Touched by an ‘untouchable’
Chanman was born in the Lamjung region of Nepal surrounded by the majestic Himalayan mountain range. Born into the Hindu caste known to many as ‘The Untouchables’ a man born with a destiny only to serve others, a caste ostracized as impure and tainted. And yet here before me stood a man with such grace and unfaltering belief in the goodness of others. How could a man born into such unfair misfortune, still manage to see the light in the world? Maybe this is why Gandhi called them the Harijan’s ‘Children Of God’.

Chanman was destined for more than a life of servitude, through a rare opportunity, he and his brothers managed to gain an education and become masters of their own destiny. Converting to Christianity, escaping the confines of the caste system, Chanman’s brother Shiva became Nepal’s first ‘ex-slave’ to graduate as a doctor. Chanman decided his mission in life was to help street children.

The children were clean and well dressed, they were happy and energetic, the older one’s keen to assist and help us treat the younger children. Most of the children were boys, abandoned to the streets and not necessarily orphans but from abusive or drug dependent parents. They were at risk of becoming addicts themselves, exposed to exploitation and violence. The centre is based on a holistic approach, art therapy and sporting activities to help tunnel angry emotional energy into productivity.

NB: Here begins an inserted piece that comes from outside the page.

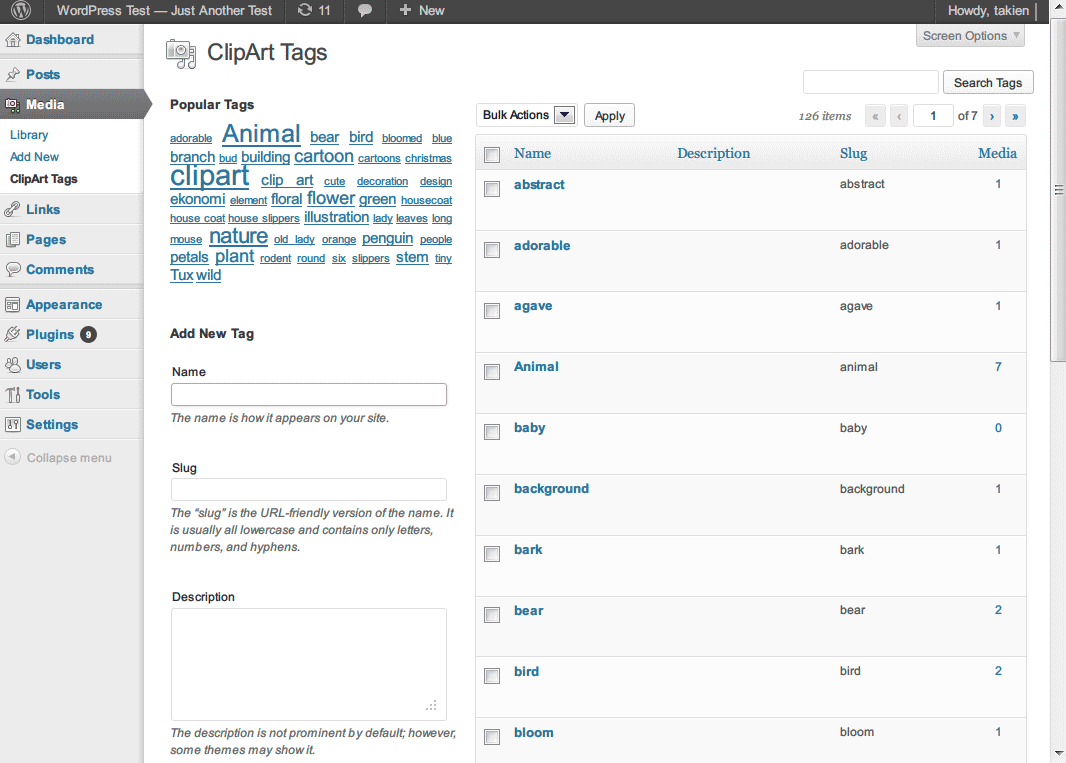Screen dimensions: 1066x763
Task: Open the Bulk Actions dropdown
Action: point(527,115)
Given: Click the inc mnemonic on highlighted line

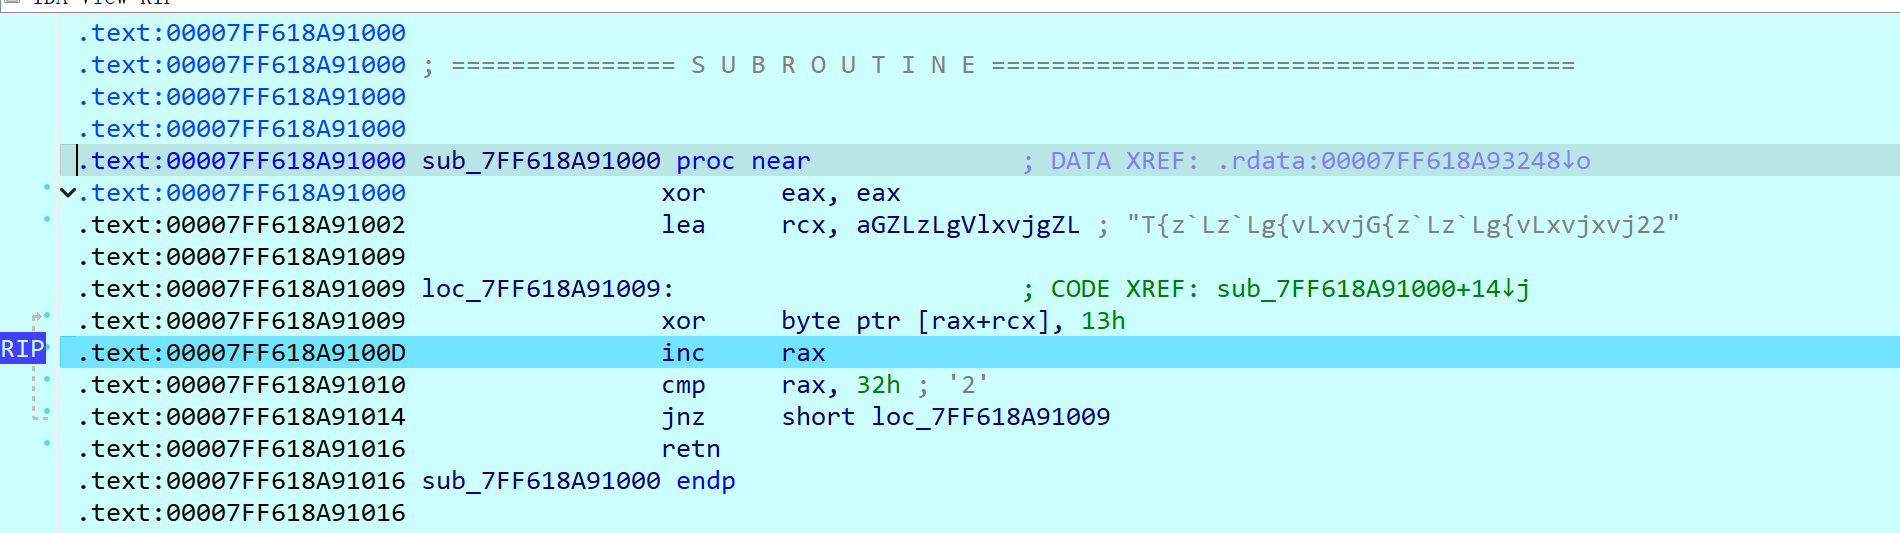Looking at the screenshot, I should click(682, 353).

I watched how small children would happily run and play with Chanman and his wife. How inspiring to witness personally, how a man from humble beginnings had given a second chance to Nepal’s forgotten children. How inspiring to see how something so beautiful can grow from a hopeless place. How inspiring to see how love really does conquer all.

As I sat on the plane home, I thought of how meeting Chanman had left a mark on my life and how he has left a mark on many others, I thought of how he really became the change he wanted to see.

There are so many positive aspects to volunteering with an organisation like Dentaid. I anticipated some of the them, I did not however predict the profound impact that certain individuals would have on my own life.

It gave me a different perspective, that I would take away with me and implement into the way I act and interact with others.
I believe that is the real magic. To fleetingly cross paths with a stranger, that can stir an emotion in you. An emotion which can lead to a change. That is a priceless gift.